Two women close to me, lost their young sons to terminal illnesses. One boy lost a year-long battle with cancer at the age of 4 ½ and the other died suddenly as the result of a fever at 19 months old. In the midst of their grief, these mothers gained wisdom and graciously shared two golden nuggets with others:
Be thankful and don’t take small things for granted. See God’s blessings in the details and in unexpected ways.
Draw strength from social and spiritual support. Never go it alone. Stay close to one another and to our one sure thing—a God who loves and provides for us.
Speaking from my own experience, at the gravesite following the funeral of a young cousin, the most profound and yet somehow painfully comforting moment came at the close of the ceremony with the Christian classic, the Doxology.
Praise God from Whom all blessings flow.
Praise Him all creatures here below.
Praise Him above ye heavenly host.
Praise Father, Son, and Holy Ghost. Amen.
In Matthew 5, Jesus states, “Blessed are those who mourn for they will be comforted.” in the biblical text, “comforted” also means “fortified.” Could it be that through our mourning and grief God promises to rebuild and fortify us? Reflect on that for a moment. Fortified. Does this mean that as we work through out grief, we may become stronger? In my experience, working through my own grief and walking alongside so many people dealing with intense grief, the answer is YES.

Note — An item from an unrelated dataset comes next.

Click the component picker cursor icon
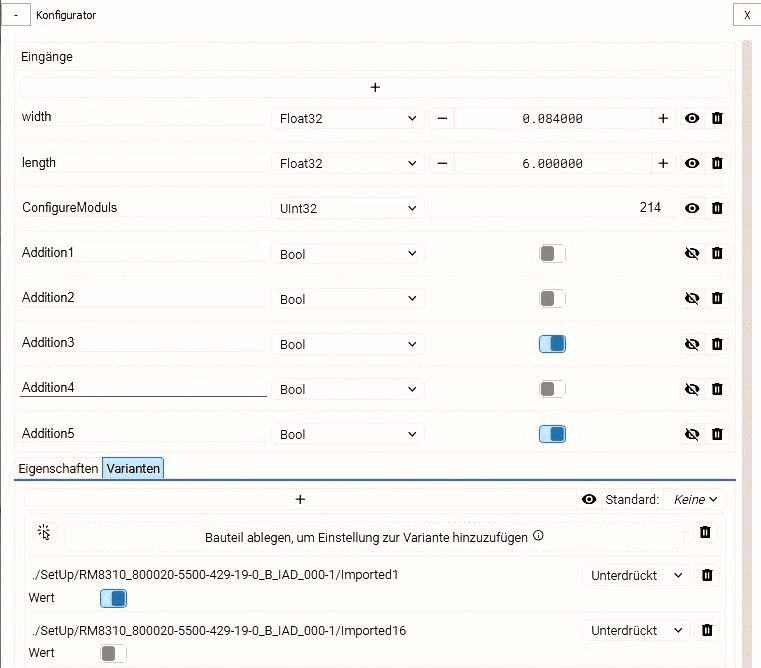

Is the process enjoyable? Not really – though there are moments of joy to be shared as you grieve with God and others… it can be heart wrenching. But we can often get to a place of thanksgiving IN the loss. We can see that silver lining, especially if we step back and look at the loss and beyond the loss itself and gaze into what “new” thing may be happening.
I like to think of grief as our pruning process. When we grieve it is a lot like pruning. While it can be painful and something is lost, pruning makes room for new growth and produces wisdom. Take comfort. God, our Master Gardener, is pruning us to produce something more… something new.
Have you experienced loss? Of course you have.
How? Take time to reflect on why that loss was so difficult. Validate the loss, but don’t allow yourself to get stuck in self-pity, shame or despair. Give thanks for lessons learned through loss in your life. Take 10 minutes to acknowledge two or three major losses that you would never have asked for, but that in hindsight have taught you valuable lessons.
As you think ahead to this Thanksgiving, what words of wisdom do you want to hold on to? Consider sharing some of these with your loved ones this season. Conversations like this may make for a very rich Thanksgiving indeed.
Be joyful always, pray continually, give thanks in all circumstances… for this is your spiritual act of worship.